Même s'il est trop tôt pour en déduire une tendance sur l'année, les derniers chiffres du ministère du Travail sur l'apprentissage sont encourageants. Ils sont en tout cas inattendus compte tenu de la relative atonie de l'activité économique : le nombre de contrats a progressé de 12,4 % en cumul de janvier à avril sur un an. La progression est d'autant plus notable que les entrées avaient déjà bien augmenté sur la même période de l'année dernière, ce qui écarte tout « effet de base » pour expliquer un tel dynamisme.

Plus de 71.600 jeunes se sont engagés sur les quatre premiers mois de l'année dans cette voie de formation alliant théorie en centre de formation (CFA) et pratique en entreprise. Compte tenu des contrats arrivés à terme ou interrompus, on comptait un peu moins de 991.000 apprentis au 30 avril.Les gros bataillons d'apprentis s'enrôlant au deuxième semestre, il faut rester prudent avant d'extrapoler sur l'année, sans oublier les conséquences de la dissolution de l'Assemblée sur l'économie, et donc sur les embauches. Interrogée, la Fédération nationale des directeurs de CFA (Fnadir), dont les 620 adhérents revendiquent de former 650.000 jeunes, a bien constaté ce dynamisme mais ne sait pas très bien l'expliquer.

Prudence de mise

« Cela reste dynamique mais ce n'est pas une explosion », tempère Stéphanie Lagalle-Baranes, la directrice générale de l'opérateur de compétence (Opco) 2i, qui regroupe 29 branches de l'industrie. Sur le périmètre de l'Opco 2i, la progression du nombre d'entrées ressort à 6 % sur les cinq premiers mois de l'année. Soit le double de l'objectif que s'est fixé son conseil d'administration pour 2024, mais ce chiffre cache des situations différentes d'un secteur industriel à l'autre, ou d'une région à l'autre. Pas question donc pour l'instant de revoir l'objectif, ajoute-t-elle.De son côté, pour l'Opco EP des entreprises de proximité (54 branches professionnelles, un contrat d'apprentissage sur cinq), le premier semestre est plutôt stable avec un peu moins de 47.000 contrats engagés. « Nous en attendons entre 165.000 et 170.000 cette année, en léger tassement par rapport à 2023 », indique le directeur des opérations, Fabien Roullet.

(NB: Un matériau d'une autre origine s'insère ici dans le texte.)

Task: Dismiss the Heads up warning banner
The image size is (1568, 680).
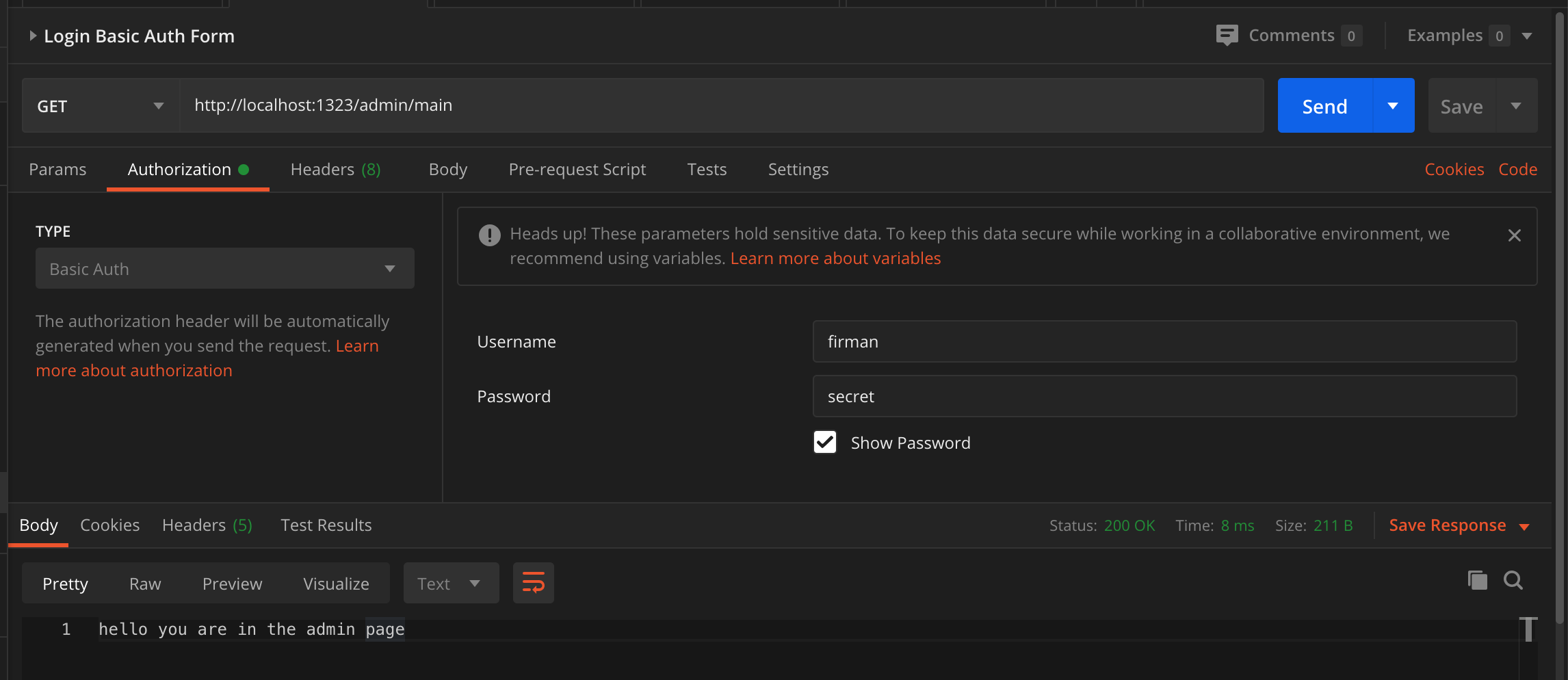Action: [1514, 235]

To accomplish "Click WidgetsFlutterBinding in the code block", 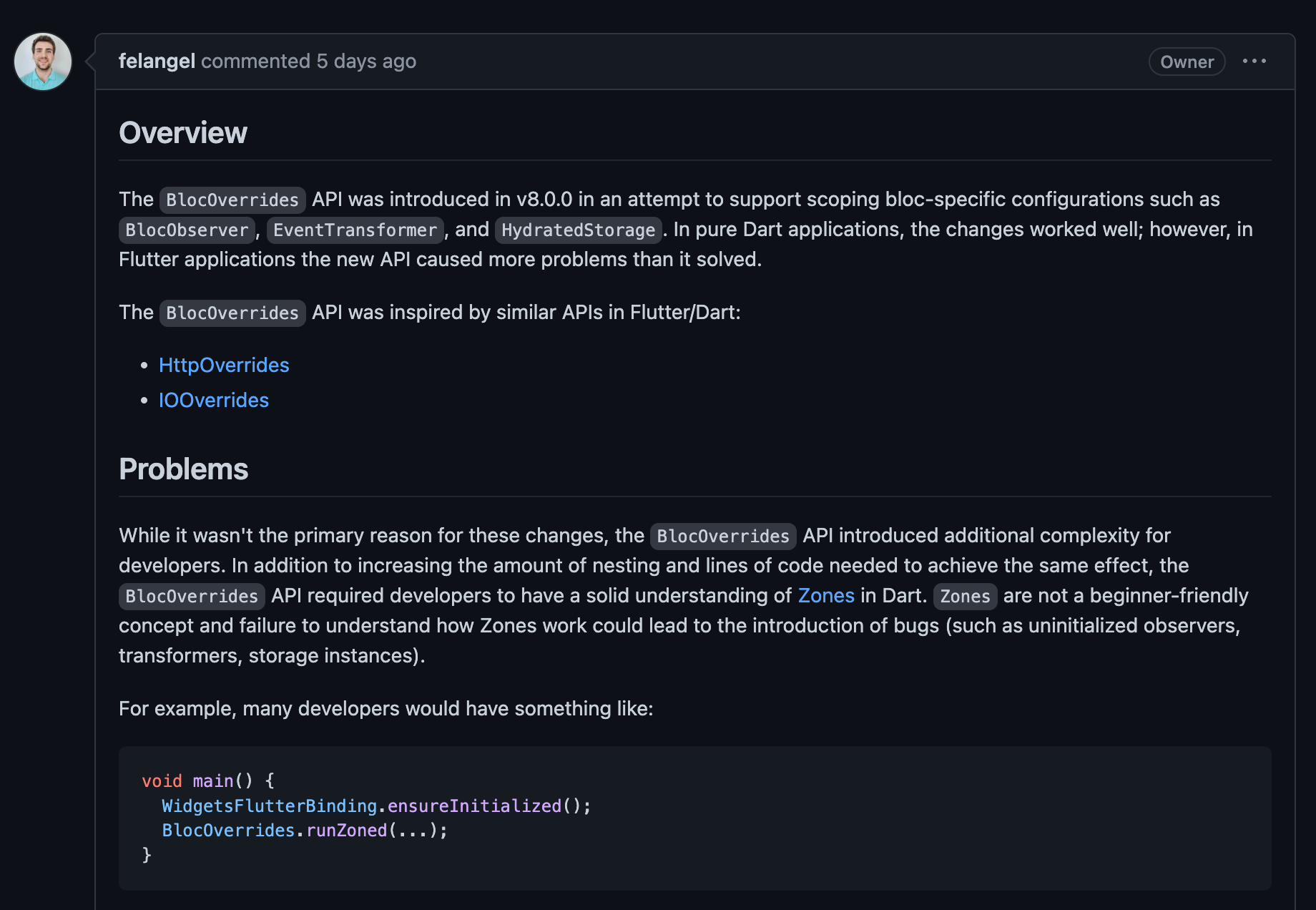I will coord(269,806).
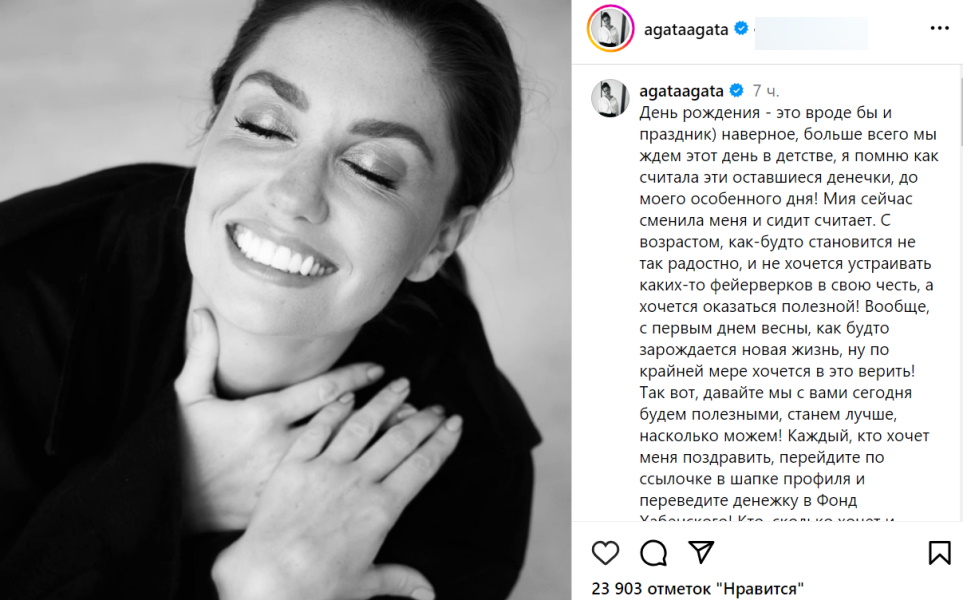Click the verified badge beside the caption username

[736, 91]
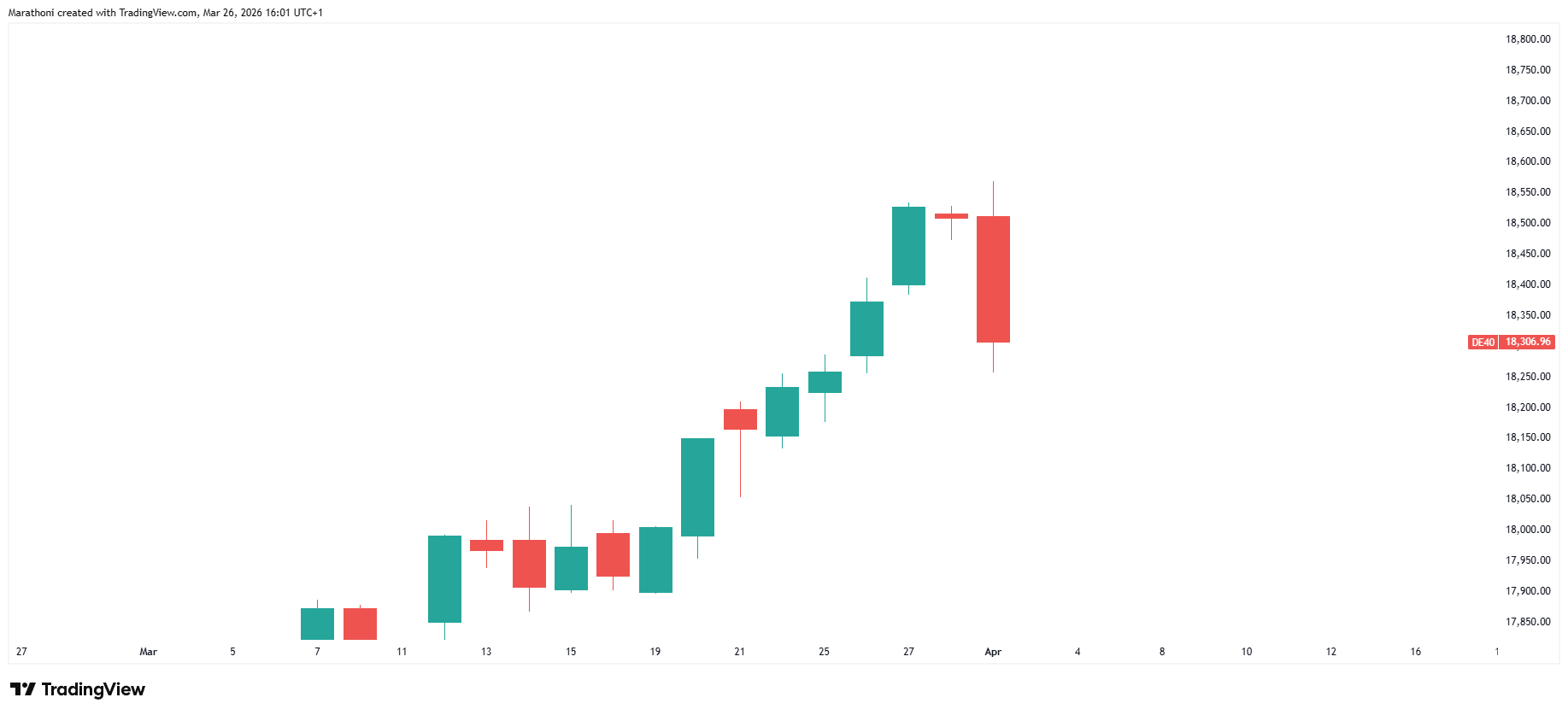Click the small red candle above date label 13
Screen dimensions: 1568x715
(486, 545)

Depuis une dizaine de jours, les appels des entreprises abondent pour préparer les recrutements de jeunes à la rentrée, ce qui laisse à penser qu'elles n'ont pas changé leurs pratiques malgré l'incertitude politique. Le dynamisme des entrées en apprentissage sur les quatre premiers mois de l'année atténue la crainte d'un retournement de tendance. Depuis la réforme Pénicaud de 2018, l'apprentissage a connu un essor exceptionnel. Mais le millésime 2023 s'est terminé sur un gros coup de frein (+3 %) et on pouvait attendre à ce qu'il ne se poursuive au début de cette année.

140 millions d'économies

Le ministère du Travail poursuit les réflexions sur la réforme de la formule de calcul des coûts-contrats, c'est-à-dire des forfaits (par diplôme) versés aux CFA pour couvrir les frais pédagogiques de chaque apprenti. Cette refonte était censée s'intégrer à la loi travail promise par le gouvernement Attal au second semestre.En attendant, un décret a été publié le week-end dernier révisant à la baisse certains coûts-contrats pour une application à partir du 15 juillet. Cette nouvelle grille doit dégager 140 millions d'économies pour France compétences. L'autorité nationale de financement et de régulation de la formation professionnelle et de l'apprentissage a prévu près de 10 milliards pour le financement des CFA dans son budget 2024.